**Exercise text**:
On a scale form 1-10, how good would you
say you are at listening?
But hold the phone, I guess the answer to
this question would also depend on your idea of what listening really
means…
What does listening NOT look like?
Interrupting, waiting for your turn to
talk, “half listening” through nods and “uh huhs,” the whole “yes, but”
approach…
Sound familiar?
We often think we are listening to the
other person but in fact we are not. While this may be perfectly acceptable in
various contexts, but how do you think this plays out in an intimate
relationship when conflict arises?
Two words: Not well.
Here are some guidelines and tools for
active listening to use conflict arises with your loved one to help turn down
the dial on escalation.
GUIDELINE #1:
the focus of listening is to track
the thoughts, emotions, and desires of the speaker. When we’re
listening, it’s our time to pay attention rather than presenting and/or
offering our own thoughts. The stance is curiosity about what the speaker
is saying… kind of like being a detective of the mind.

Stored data
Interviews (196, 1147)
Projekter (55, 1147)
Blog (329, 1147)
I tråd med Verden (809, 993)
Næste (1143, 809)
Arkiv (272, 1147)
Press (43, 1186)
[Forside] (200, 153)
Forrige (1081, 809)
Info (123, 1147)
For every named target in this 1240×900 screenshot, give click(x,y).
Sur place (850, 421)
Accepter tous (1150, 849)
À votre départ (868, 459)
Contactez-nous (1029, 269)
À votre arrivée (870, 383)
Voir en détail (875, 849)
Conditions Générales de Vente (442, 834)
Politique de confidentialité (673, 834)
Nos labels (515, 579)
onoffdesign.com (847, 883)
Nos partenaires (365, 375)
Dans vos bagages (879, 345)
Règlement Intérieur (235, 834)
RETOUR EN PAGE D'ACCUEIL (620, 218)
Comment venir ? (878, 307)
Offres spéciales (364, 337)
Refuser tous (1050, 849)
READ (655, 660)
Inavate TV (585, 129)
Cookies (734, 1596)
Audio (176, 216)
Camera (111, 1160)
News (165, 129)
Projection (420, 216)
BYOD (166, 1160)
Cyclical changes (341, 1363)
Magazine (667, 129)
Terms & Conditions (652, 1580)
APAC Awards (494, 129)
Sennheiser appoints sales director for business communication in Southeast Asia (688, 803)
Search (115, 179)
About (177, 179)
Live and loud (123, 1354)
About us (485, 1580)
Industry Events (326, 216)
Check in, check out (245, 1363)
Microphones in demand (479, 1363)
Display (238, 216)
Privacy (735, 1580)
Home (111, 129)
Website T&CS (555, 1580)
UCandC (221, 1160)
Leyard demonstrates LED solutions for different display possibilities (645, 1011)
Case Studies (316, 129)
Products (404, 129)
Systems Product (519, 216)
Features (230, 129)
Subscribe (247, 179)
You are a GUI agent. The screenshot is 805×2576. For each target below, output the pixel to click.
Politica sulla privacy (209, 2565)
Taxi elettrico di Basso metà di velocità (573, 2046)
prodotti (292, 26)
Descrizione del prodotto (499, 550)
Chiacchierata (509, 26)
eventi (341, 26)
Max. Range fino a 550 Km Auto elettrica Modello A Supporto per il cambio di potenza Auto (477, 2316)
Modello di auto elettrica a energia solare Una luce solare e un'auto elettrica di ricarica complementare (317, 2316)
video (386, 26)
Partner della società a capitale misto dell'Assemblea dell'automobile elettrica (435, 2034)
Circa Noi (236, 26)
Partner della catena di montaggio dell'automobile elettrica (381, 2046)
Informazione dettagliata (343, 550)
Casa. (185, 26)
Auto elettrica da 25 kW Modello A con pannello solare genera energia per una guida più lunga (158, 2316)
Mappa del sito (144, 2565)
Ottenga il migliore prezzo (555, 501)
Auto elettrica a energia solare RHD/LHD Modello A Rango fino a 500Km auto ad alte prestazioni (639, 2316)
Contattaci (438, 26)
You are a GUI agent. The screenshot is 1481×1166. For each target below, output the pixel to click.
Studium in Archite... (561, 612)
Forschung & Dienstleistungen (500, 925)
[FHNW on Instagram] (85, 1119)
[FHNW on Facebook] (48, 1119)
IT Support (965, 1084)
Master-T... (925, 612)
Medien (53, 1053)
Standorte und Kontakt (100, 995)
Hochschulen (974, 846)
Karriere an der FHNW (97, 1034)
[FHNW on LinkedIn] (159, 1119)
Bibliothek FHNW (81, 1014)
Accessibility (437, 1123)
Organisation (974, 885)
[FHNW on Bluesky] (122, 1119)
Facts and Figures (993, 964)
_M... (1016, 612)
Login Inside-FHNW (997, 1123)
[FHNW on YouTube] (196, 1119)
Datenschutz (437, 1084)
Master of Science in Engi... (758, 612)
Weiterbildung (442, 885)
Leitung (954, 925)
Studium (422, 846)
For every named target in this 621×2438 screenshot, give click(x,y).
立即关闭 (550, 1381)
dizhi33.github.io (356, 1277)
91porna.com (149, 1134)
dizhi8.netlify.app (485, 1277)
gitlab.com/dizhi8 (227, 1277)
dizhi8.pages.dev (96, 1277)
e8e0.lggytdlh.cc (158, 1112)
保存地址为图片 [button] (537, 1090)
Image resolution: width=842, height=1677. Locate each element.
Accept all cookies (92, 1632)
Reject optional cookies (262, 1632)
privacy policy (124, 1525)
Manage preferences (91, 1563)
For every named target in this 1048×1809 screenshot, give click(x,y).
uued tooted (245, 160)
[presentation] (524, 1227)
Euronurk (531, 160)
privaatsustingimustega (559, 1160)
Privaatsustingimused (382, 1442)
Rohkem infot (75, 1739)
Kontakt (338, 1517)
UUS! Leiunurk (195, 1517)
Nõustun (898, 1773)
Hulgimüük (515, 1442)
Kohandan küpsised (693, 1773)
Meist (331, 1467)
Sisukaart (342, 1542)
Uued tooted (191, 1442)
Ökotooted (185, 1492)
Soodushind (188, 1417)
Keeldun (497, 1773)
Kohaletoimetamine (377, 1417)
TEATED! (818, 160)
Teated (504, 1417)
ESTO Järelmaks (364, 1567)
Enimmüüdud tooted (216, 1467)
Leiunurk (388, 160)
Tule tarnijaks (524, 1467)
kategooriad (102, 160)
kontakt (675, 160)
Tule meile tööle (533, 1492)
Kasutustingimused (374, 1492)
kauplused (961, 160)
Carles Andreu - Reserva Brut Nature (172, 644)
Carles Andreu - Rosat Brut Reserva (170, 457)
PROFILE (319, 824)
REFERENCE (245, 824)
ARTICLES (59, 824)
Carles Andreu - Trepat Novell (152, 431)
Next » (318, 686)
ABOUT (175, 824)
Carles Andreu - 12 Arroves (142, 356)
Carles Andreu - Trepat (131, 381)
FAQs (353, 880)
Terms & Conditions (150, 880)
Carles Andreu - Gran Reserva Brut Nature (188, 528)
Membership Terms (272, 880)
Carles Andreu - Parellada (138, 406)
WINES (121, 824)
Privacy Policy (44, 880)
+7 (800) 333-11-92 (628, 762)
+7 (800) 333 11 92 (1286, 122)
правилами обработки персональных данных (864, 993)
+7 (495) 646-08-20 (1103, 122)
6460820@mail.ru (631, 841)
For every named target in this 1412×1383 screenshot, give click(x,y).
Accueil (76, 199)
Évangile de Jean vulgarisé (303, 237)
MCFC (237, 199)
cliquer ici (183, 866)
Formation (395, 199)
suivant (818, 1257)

**About this task**: Please extract the full text on listening from above, word for word.

**Response**:
On a scale form 1-10, how good would you
say you are at listening?
But hold the phone, I guess the answer to
this question would also depend on your idea of what listening really
means…
What does listening NOT look like?
Interrupting, waiting for your turn to
talk, “half listening” through nods and “uh huhs,” the whole “yes, but”
approach…
Sound familiar?
We often think we are listening to the
other person but in fact we are not. While this may be perfectly acceptable in
various contexts, but how do you think this plays out in an intimate
relationship when conflict arises?
Two words: Not well.
Here are some guidelines and tools for
active listening to use conflict arises with your loved one to help turn down
the dial on escalation.
GUIDELINE #1:
the focus of listening is to track
the thoughts, emotions, and desires of the speaker. When we’re
listening, it’s our time to pay attention rather than presenting and/or
offering our own thoughts. The stance is curiosity about what the speaker
is saying… kind of like being a detective of the mind.